La réponse courte
Oui, une poule a des genoux. Ils sont hauts, collés au corps, cachés par les plumes. Ce que l’on voit au milieu de la patte, qui plie « à l’envers », c’est surtout la cheville. Ensuite viennent les doigts, sur le sol ou sur le perchoir.
Pourquoi ça compte
Parce que ça explique le sommeil sur la barre : en fléchissant, les tendons verrouillent les griffes. Elle ne tombe pas. Ce n’est pas un numéro d’équilibriste.
1. Où est le genou
Chez nous, le genou est au milieu de la jambe. Chez la poule, le fémur est court et presque horizontal, collé au ventre. Le genou se trouve donc tout en haut, sous les plumes. Plus bas, le « V » que l’on voit, c’est l’articulation de la cheville. Encore plus bas, les doigts. Une fois qu’on a cette image, la patte « à l’envers » n’a plus rien d’étrange : on regardait le mauvais étage.

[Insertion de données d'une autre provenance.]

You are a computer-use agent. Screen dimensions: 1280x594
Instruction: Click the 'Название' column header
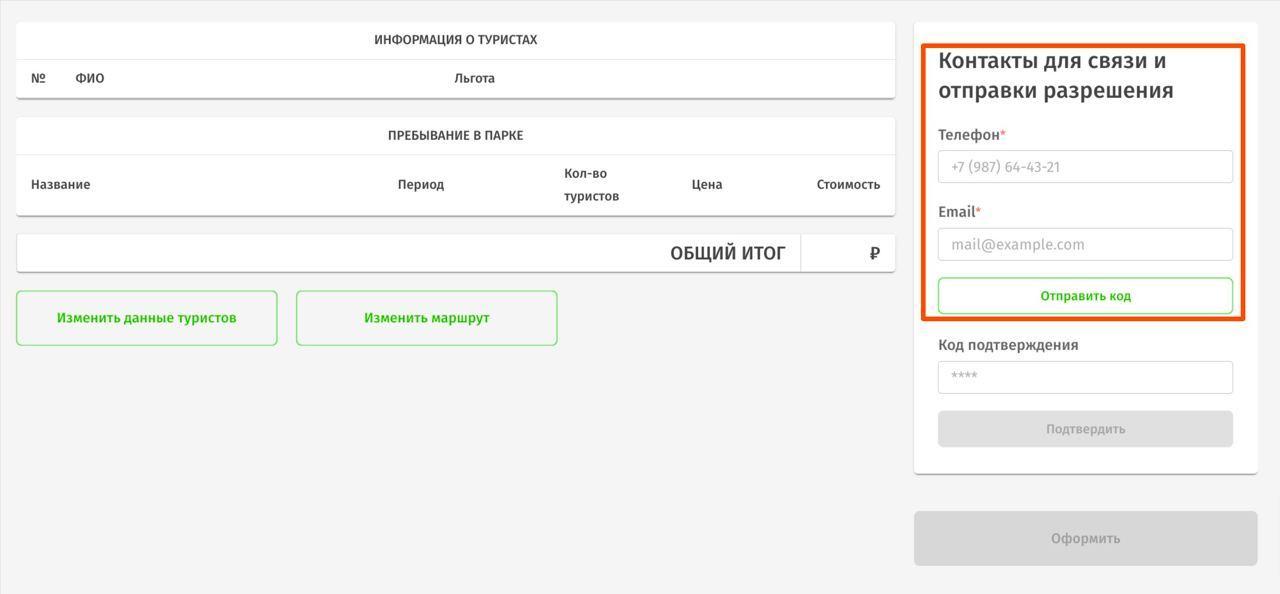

On n’ouvre pas les plumes tous les matins pour le montrer aux enfants. Un dessin suffit. Si une patte gonfle, si elle tient sur un seul côté, ce n’est plus une leçon d’anatomie : c’est un autre sujet, avec un professionnel. Voir aussi pourquoi une poule se tient parfois sur une patte — souvent pour se reposer, pas forcément parce que le genou est cassé.
2. Au jardin
Un perchoir rond, pas trop fin, à une hauteur raisonnable, permet aux doigts de fermer sans forcer. On ne choisit pas une barre parce qu’elle est « jolie ». On la choisit parce qu’elles peuvent s’y verrouiller. Le soir, elles y montent. Le matin, elles en descendent. C’est tout.
Porter une poule, c’est soutenir le corps, pas tirer une patte pour « déplier le genou ». Le geste est dans prendre une poule dans les bras.
En résumé
Oui, des genoux, trop hauts pour qu’on les voie bien. La patte « à l’envers », c’est surtout la cheville. On n’y touche pas par curiosité.